## Task brief
Could you repeat word for word only the lines from the one containing "Task: Open Semi-Auto" to the last line of the data below?

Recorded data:
══════════════════════════════
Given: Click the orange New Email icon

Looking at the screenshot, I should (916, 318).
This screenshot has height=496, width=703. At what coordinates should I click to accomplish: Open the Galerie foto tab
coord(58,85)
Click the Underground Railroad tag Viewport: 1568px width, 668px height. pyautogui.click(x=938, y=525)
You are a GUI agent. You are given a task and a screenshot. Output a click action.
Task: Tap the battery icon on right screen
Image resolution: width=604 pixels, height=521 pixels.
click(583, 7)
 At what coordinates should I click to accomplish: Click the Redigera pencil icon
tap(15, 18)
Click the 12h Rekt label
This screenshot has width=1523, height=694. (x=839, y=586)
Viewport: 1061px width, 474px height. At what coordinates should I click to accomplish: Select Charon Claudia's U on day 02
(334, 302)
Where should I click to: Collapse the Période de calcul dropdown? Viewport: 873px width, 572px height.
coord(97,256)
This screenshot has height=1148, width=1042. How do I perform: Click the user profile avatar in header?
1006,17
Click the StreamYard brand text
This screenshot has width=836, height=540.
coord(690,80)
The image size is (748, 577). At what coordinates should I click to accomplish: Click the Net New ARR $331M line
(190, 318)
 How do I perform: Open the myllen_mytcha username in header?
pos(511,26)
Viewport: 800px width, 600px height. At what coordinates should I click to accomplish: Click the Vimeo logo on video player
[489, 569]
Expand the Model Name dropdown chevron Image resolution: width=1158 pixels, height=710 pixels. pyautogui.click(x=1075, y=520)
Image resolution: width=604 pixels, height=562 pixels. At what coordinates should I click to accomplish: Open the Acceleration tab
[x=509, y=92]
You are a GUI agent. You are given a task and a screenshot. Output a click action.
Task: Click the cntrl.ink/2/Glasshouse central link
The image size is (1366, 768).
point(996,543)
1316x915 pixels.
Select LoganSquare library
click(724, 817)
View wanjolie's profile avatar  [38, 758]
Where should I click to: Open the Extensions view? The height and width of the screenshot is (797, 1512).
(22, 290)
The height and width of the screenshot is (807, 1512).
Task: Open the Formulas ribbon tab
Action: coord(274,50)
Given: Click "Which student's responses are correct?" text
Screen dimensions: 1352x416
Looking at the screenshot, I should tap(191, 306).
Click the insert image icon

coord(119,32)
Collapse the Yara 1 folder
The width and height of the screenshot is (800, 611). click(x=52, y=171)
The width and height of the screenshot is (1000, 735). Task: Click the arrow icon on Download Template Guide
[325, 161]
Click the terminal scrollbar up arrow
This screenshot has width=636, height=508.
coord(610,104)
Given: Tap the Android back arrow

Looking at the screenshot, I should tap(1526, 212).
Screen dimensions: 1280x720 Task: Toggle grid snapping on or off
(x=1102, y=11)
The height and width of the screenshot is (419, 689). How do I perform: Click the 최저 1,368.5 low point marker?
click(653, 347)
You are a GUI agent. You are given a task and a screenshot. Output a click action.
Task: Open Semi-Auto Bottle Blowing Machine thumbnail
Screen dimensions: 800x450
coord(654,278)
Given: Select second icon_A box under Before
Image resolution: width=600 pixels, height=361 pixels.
══════════════════════════════
## Response box
Task: Open Semi-Auto Bottle Blowing Machine thumbnail
Screen dimensions: 800x450
coord(654,278)
Given: Select second icon_A box under Before
Image resolution: width=600 pixels, height=361 pixels.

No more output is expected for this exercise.